** EXTRACTED INFORMATION follows **

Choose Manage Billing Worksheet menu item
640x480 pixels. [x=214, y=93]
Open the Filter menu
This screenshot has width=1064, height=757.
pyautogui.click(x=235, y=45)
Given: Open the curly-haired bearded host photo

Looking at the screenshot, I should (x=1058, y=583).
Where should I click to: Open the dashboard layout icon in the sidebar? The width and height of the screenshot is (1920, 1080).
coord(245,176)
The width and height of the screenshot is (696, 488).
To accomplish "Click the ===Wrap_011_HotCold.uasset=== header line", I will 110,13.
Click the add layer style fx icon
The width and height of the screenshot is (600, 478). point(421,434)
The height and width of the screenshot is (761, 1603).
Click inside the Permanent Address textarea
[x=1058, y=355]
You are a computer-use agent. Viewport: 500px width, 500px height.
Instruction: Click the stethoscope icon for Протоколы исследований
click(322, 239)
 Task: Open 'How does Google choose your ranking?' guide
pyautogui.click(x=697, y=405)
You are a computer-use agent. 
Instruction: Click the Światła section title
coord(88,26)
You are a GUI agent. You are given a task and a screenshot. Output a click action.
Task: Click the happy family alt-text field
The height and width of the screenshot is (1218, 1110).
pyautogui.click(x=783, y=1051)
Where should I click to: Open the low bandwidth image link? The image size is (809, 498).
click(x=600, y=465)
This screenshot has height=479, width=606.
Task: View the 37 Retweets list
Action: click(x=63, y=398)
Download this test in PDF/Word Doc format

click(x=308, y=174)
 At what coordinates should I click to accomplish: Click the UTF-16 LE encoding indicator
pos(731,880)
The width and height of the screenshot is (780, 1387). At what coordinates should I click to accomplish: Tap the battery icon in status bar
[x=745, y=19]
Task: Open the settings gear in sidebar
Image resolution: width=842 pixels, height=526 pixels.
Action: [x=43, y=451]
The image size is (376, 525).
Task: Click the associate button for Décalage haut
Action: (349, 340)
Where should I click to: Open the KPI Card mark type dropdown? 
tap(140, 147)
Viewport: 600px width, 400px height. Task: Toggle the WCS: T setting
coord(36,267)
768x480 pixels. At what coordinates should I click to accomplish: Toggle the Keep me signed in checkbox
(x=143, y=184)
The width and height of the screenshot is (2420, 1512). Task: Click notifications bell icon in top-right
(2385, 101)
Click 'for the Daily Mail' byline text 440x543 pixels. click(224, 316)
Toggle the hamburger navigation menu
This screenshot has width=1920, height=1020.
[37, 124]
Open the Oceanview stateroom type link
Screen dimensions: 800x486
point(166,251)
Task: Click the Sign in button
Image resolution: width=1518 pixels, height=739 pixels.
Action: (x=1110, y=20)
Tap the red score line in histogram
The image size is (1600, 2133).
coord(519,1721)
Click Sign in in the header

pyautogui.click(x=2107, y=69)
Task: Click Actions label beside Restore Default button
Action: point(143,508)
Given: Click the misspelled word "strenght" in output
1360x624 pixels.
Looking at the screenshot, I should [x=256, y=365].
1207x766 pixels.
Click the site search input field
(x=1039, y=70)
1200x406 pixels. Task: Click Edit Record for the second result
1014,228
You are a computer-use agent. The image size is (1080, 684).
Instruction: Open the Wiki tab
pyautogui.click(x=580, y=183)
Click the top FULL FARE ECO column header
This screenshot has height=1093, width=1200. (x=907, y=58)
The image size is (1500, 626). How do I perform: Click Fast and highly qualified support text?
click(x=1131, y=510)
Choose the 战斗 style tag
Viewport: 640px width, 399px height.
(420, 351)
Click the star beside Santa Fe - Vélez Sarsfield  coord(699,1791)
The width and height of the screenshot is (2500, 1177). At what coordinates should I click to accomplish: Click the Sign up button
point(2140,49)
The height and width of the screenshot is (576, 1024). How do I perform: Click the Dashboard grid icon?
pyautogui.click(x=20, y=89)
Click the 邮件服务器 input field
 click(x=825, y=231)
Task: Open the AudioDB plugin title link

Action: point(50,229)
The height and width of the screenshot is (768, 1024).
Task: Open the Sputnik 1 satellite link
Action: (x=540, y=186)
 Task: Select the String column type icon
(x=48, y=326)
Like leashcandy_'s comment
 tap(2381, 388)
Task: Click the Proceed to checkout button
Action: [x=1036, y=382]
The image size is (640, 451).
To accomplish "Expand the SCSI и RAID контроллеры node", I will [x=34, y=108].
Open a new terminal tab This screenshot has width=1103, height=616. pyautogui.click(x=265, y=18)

** End of EXTRACTED INFORMATION **

YOUR GOAL:
Output every entry exactly.

EXERCISE SOLUTION:
Choose Manage Billing Worksheet menu item
640x480 pixels. [x=214, y=93]
Open the Filter menu
This screenshot has width=1064, height=757.
pyautogui.click(x=235, y=45)
Given: Open the curly-haired bearded host photo

Looking at the screenshot, I should (x=1058, y=583).
Where should I click to: Open the dashboard layout icon in the sidebar? The width and height of the screenshot is (1920, 1080).
coord(245,176)
The width and height of the screenshot is (696, 488).
To accomplish "Click the ===Wrap_011_HotCold.uasset=== header line", I will 110,13.
Click the add layer style fx icon
The width and height of the screenshot is (600, 478). point(421,434)
The height and width of the screenshot is (761, 1603).
Click inside the Permanent Address textarea
[x=1058, y=355]
You are a computer-use agent. Viewport: 500px width, 500px height.
Instruction: Click the stethoscope icon for Протоколы исследований
click(322, 239)
 Task: Open 'How does Google choose your ranking?' guide
pyautogui.click(x=697, y=405)
You are a computer-use agent. 
Instruction: Click the Światła section title
coord(88,26)
You are a GUI agent. You are given a task and a screenshot. Output a click action.
Task: Click the happy family alt-text field
The height and width of the screenshot is (1218, 1110).
pyautogui.click(x=783, y=1051)
Where should I click to: Open the low bandwidth image link? The image size is (809, 498).
click(x=600, y=465)
This screenshot has height=479, width=606.
Task: View the 37 Retweets list
Action: click(x=63, y=398)
Download this test in PDF/Word Doc format

click(x=308, y=174)
 At what coordinates should I click to accomplish: Click the UTF-16 LE encoding indicator
pos(731,880)
The width and height of the screenshot is (780, 1387). At what coordinates should I click to accomplish: Tap the battery icon in status bar
[x=745, y=19]
Task: Open the settings gear in sidebar
Image resolution: width=842 pixels, height=526 pixels.
Action: [x=43, y=451]
The image size is (376, 525).
Task: Click the associate button for Décalage haut
Action: (349, 340)
Where should I click to: Open the KPI Card mark type dropdown? 
tap(140, 147)
Viewport: 600px width, 400px height. Task: Toggle the WCS: T setting
coord(36,267)
768x480 pixels. At what coordinates should I click to accomplish: Toggle the Keep me signed in checkbox
(x=143, y=184)
The width and height of the screenshot is (2420, 1512). Task: Click notifications bell icon in top-right
(2385, 101)
Click 'for the Daily Mail' byline text 440x543 pixels. click(224, 316)
Toggle the hamburger navigation menu
This screenshot has width=1920, height=1020.
[37, 124]
Open the Oceanview stateroom type link
Screen dimensions: 800x486
point(166,251)
Task: Click the Sign in button
Image resolution: width=1518 pixels, height=739 pixels.
Action: (x=1110, y=20)
Tap the red score line in histogram
The image size is (1600, 2133).
coord(519,1721)
Click Sign in in the header

pyautogui.click(x=2107, y=69)
Task: Click Actions label beside Restore Default button
Action: point(143,508)
Given: Click the misspelled word "strenght" in output
1360x624 pixels.
Looking at the screenshot, I should [x=256, y=365].
1207x766 pixels.
Click the site search input field
(x=1039, y=70)
1200x406 pixels. Task: Click Edit Record for the second result
1014,228
You are a computer-use agent. The image size is (1080, 684).
Instruction: Open the Wiki tab
pyautogui.click(x=580, y=183)
Click the top FULL FARE ECO column header
This screenshot has height=1093, width=1200. (x=907, y=58)
The image size is (1500, 626). How do I perform: Click Fast and highly qualified support text?
click(x=1131, y=510)
Choose the 战斗 style tag
Viewport: 640px width, 399px height.
(420, 351)
Click the star beside Santa Fe - Vélez Sarsfield  coord(699,1791)
The width and height of the screenshot is (2500, 1177). At what coordinates should I click to accomplish: Click the Sign up button
point(2140,49)
The height and width of the screenshot is (576, 1024). How do I perform: Click the Dashboard grid icon?
pyautogui.click(x=20, y=89)
Click the 邮件服务器 input field
 click(x=825, y=231)
Task: Open the AudioDB plugin title link

Action: point(50,229)
The height and width of the screenshot is (768, 1024).
Task: Open the Sputnik 1 satellite link
Action: (x=540, y=186)
 Task: Select the String column type icon
(x=48, y=326)
Like leashcandy_'s comment
 tap(2381, 388)
Task: Click the Proceed to checkout button
Action: [x=1036, y=382]
The image size is (640, 451).
To accomplish "Expand the SCSI и RAID контроллеры node", I will [x=34, y=108].
Open a new terminal tab This screenshot has width=1103, height=616. pyautogui.click(x=265, y=18)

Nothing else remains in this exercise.